BEGIN Document section

Joseph Cassara illuminates the rise of drag culture in ‘The House of Impossible Beauties’

I was looking for a specific type of book in the summer of 2017. I asked the subreddit Suggest Me a Book “History of Drag. Any suggestions? Not biographies. But a cultural/sociological look into Drag Queen history and such. Thanks!”

I wanted a definitive history to read like explored in the documentary Paris is Burning. I got a few upvotes and two responses – My Life in the Movement by Cleve Jones and Sex Change, Social Change by Viviane Namaste – but nothing I was particularly looking for. I didn’t even ask to think of looking for a good literary fiction book about queer, trans, and drag queens during the 1980s and early 1990s because, well, I had a feeling it didn’t exist.

At some point I got an advanced copy of a book. Upon a quick glance it just seems like a romance. It has Beauties in the title and has a glamorous shot of a woman.

I glance at it a few days later. It’s a man with make up on. In drag.

END Document section

- Problem details
Copy the passage from the review of the drag novel, starting with "At some point" and going on through "on. In drag.".

BEGIN Extracted material

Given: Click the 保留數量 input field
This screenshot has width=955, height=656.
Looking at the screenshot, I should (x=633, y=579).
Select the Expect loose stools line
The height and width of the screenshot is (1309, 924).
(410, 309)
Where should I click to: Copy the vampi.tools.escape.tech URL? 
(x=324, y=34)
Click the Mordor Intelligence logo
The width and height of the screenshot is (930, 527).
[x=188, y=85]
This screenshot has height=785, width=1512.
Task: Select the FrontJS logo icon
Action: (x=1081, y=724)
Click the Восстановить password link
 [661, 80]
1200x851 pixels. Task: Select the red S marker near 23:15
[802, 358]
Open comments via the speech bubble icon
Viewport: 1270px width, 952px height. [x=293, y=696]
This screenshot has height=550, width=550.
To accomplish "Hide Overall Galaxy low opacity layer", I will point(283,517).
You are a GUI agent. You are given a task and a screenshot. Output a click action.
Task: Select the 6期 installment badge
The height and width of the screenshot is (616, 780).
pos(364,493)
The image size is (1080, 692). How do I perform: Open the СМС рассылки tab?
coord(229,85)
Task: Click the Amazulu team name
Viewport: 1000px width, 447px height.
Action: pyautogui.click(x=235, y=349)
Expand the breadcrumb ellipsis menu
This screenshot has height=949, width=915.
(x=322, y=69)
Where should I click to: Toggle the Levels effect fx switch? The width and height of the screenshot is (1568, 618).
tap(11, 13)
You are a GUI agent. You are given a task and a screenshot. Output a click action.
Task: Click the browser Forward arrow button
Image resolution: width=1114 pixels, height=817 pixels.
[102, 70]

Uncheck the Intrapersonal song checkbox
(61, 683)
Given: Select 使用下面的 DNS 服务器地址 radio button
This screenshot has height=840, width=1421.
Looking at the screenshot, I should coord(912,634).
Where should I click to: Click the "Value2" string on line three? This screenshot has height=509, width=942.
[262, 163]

END Extracted material

- Task answer
At some point I got an advanced copy of a book. Upon a quick glance it just seems like a romance. It has Beauties in the title and has a glamorous shot of a woman.

I glance at it a few days later. It’s a man with make up on. In drag.